◆ TEXT SECTION:
━━━━━━━━━━

Hot cocktails prepared by master bartender Tristan Stephenson at The Whistling Stop in London

Steaming, spicy cocktails from cider to toddies will keep chills at bay.

As the evenings draw in and the cold takes hold, for many of us there is nothing better than a glass of steaming mulled wine. And if the intoxicating mix of wine, spices and aromas makes you wish it was available all year round, you're in luck. Mulls, toddies, hot cocktails and punches are gaining in popularity, with more venues than ever offering something to warm us up.

The Albion in Bristol serves a popular warm cider, Lutyens restaurant in London offers a hot cosmopolitan, while the Hix restaurants in London and Lyme Regis have created a series of three Beefeater Gin hot cocktails. Even nightclubs are getting in on the act: Maddox in London's Mayfair offers the Never Summer, a cognac and vanilla liqueur-based cocktail. All of them are fun, warming and are often not as boozy as your average cocktail.

Tony Conigliaro, a drinks consultant who runs 69 Colebrooke Row and the Zetter Townhouse in London, says the heat allows us to taste the flavours and infused spices more. "Heat affects your perception of sweetness, and with the volatiles evaporating, so the alcohol notes evaporate, leaving more of the flavour notes," he says. "It's also fairly season-specific, the flavours that work in hot cocktails tend to be the autumn or winter ones."

━━━━━━━━━━

◆ WHAT TO WORK ON:
- a) Summarize the text on hot cocktails in two sentences.
- b) List every bar, restaurant, or nightclub named in the text on hot cocktails.

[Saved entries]

━━━━━━━━━━

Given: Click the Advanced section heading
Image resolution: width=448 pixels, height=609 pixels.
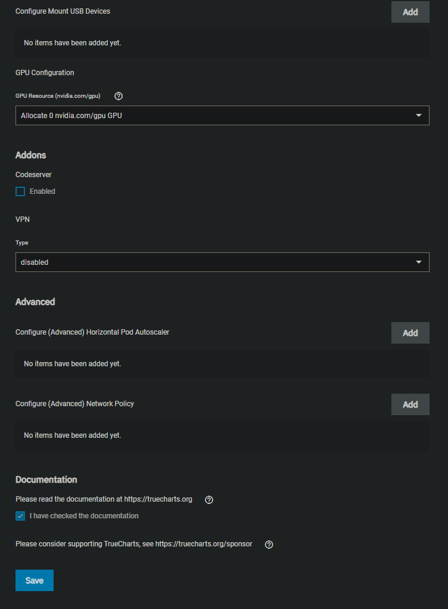Looking at the screenshot, I should pyautogui.click(x=35, y=302).
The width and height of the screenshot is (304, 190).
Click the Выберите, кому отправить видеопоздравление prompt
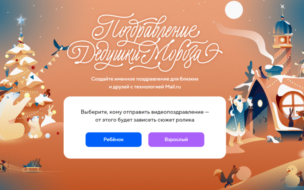click(x=144, y=116)
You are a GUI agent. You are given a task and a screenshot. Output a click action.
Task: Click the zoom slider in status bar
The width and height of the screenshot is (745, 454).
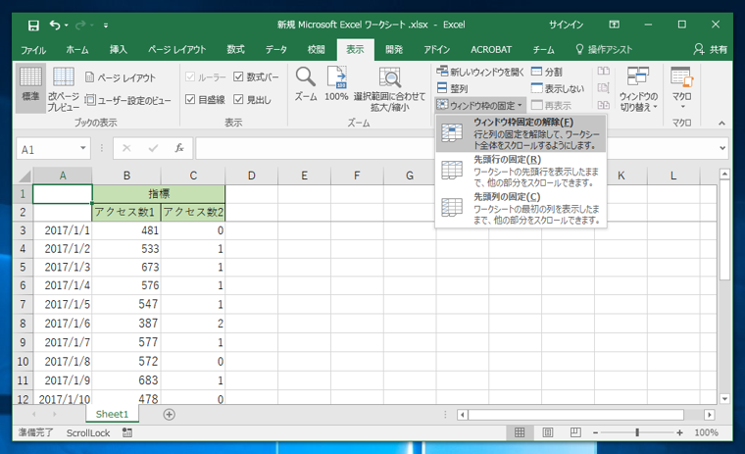click(x=637, y=432)
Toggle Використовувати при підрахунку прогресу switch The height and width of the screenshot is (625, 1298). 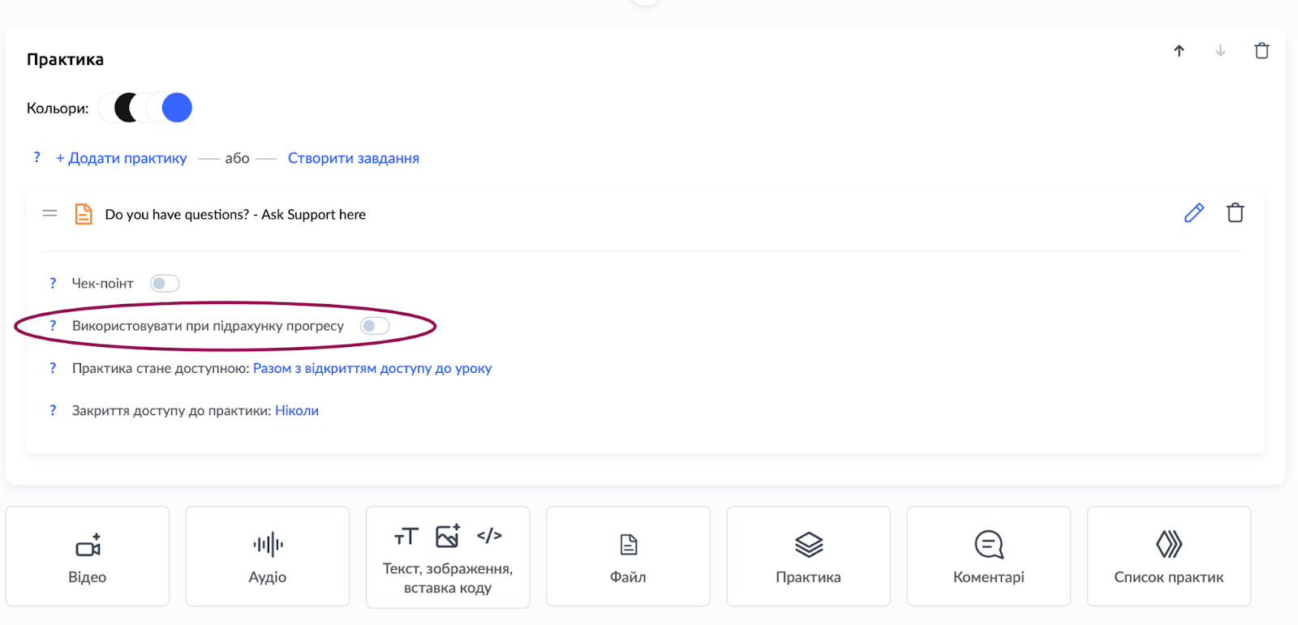pos(375,326)
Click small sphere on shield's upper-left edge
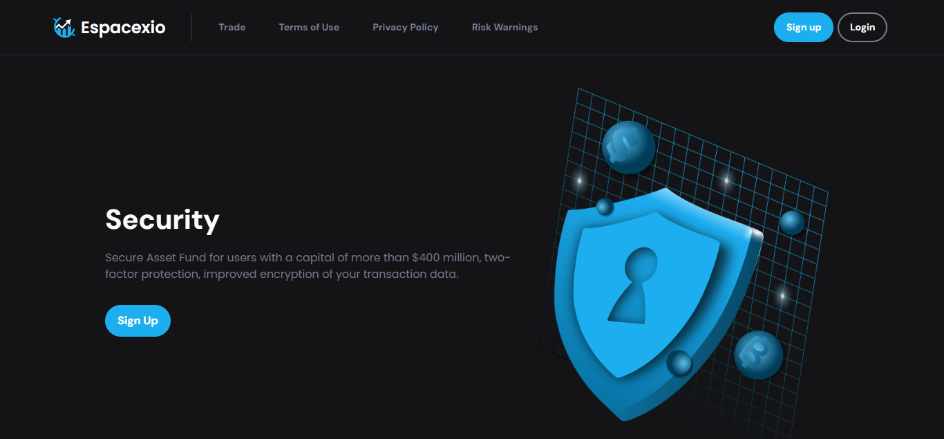Image resolution: width=944 pixels, height=439 pixels. (605, 207)

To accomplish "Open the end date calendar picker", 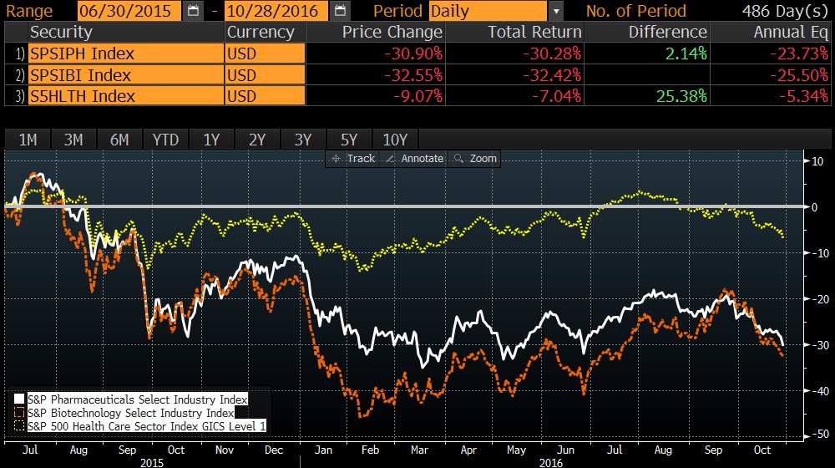I will click(339, 11).
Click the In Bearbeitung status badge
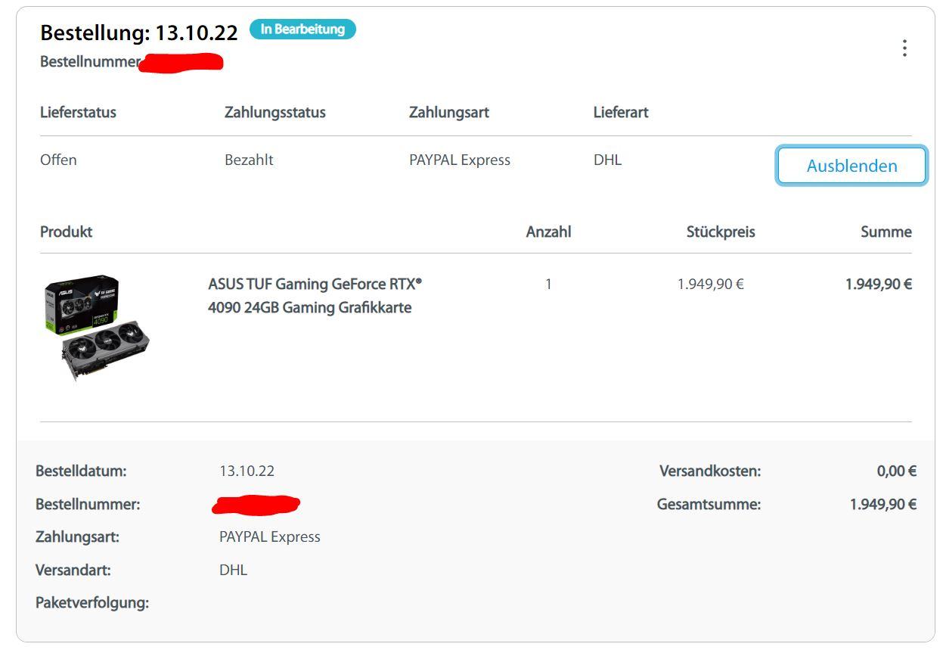 coord(302,30)
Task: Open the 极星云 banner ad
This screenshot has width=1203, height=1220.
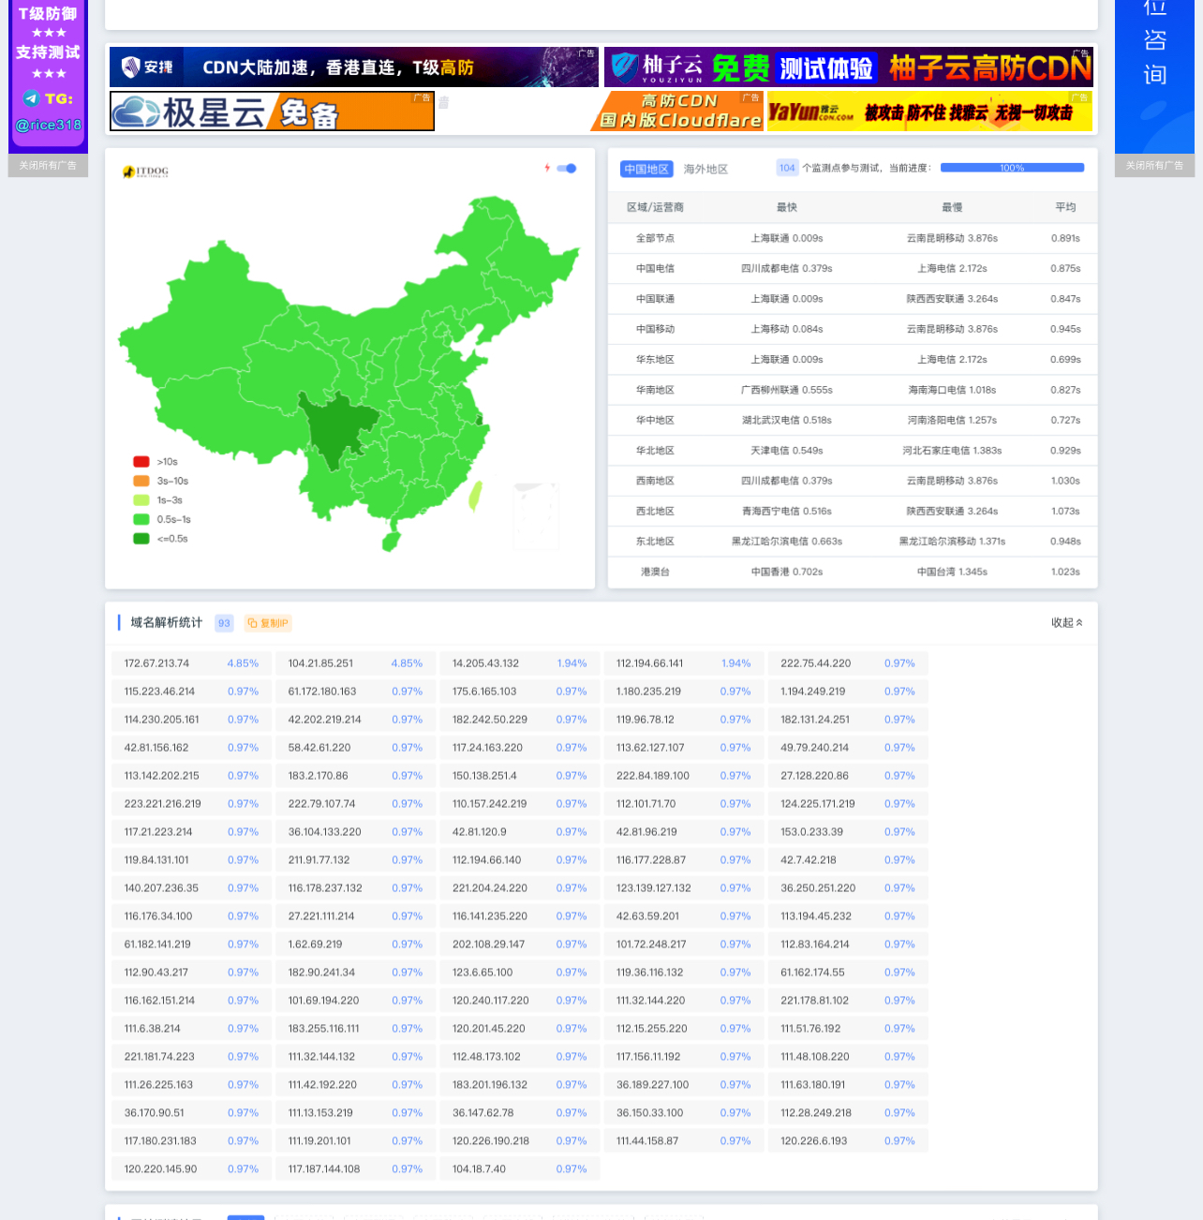Action: tap(273, 112)
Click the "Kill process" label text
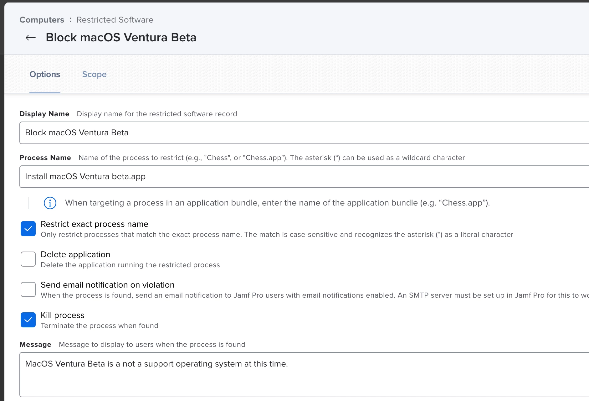The height and width of the screenshot is (401, 589). [x=63, y=315]
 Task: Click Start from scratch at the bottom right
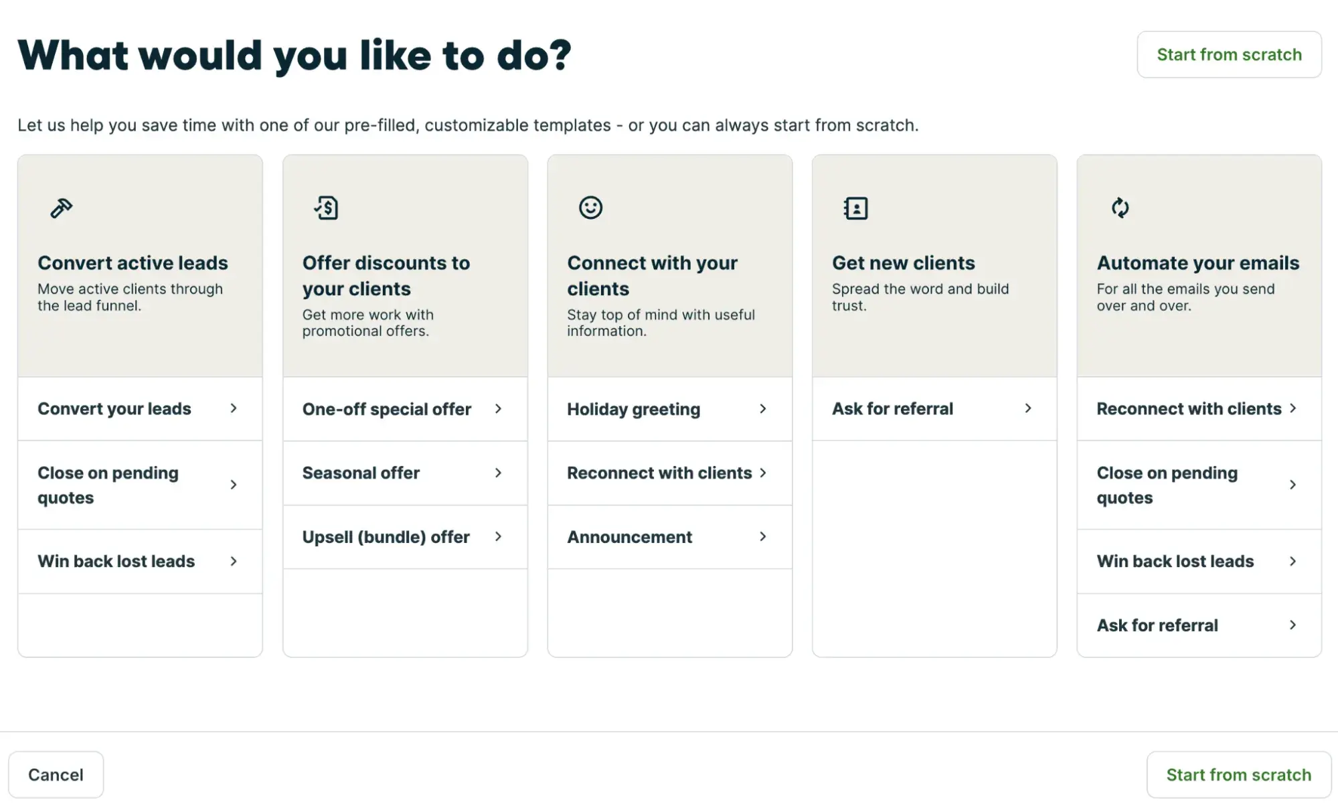1238,774
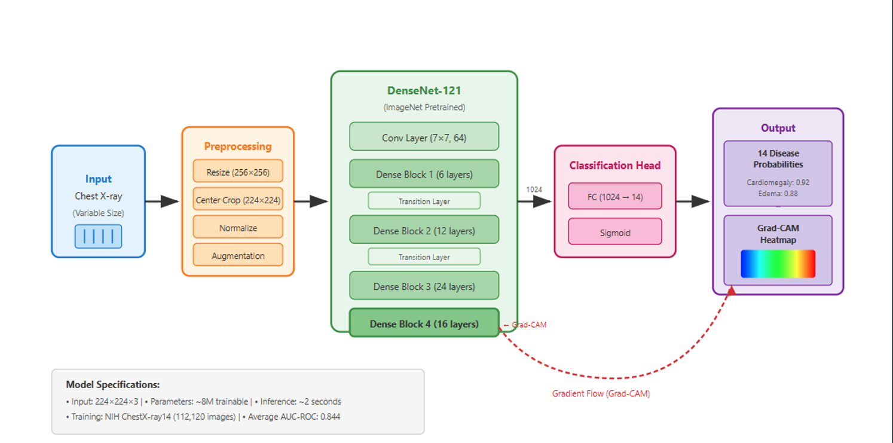Click the Grad-CAM heatmap color bar
Screen dimensions: 893x443
(778, 263)
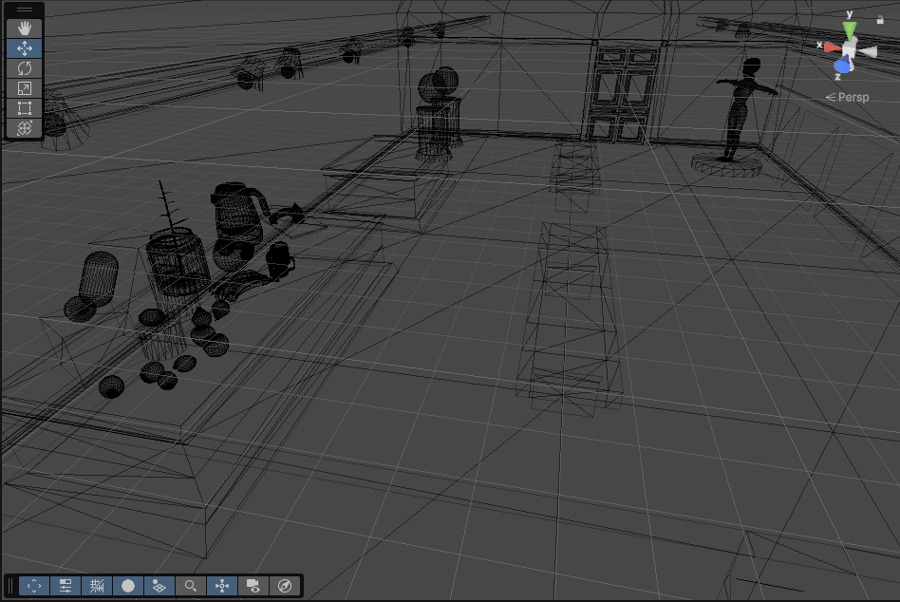Toggle the scene view rotation lock
This screenshot has width=900, height=602.
tap(879, 20)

━━━━━━━━━━

◆ ANSWERS:
- a) Mulls, toddies, hot cocktails and punches are gaining in popularity, with more venues than ever offering something warming, from The Albion in Bristol to Maddox in London's Mayfair. Drinks consultant Tony Conigliaro says heat lets us taste the flavors and infused spices more, because the alcohol notes evaporate and more of the flavor notes remain.

- b)
- The Whistling Stop
- The Albion
- Lutyens
- Hix restaurants
- Maddox
- 69 Colebrooke Row
- Zetter Townhouse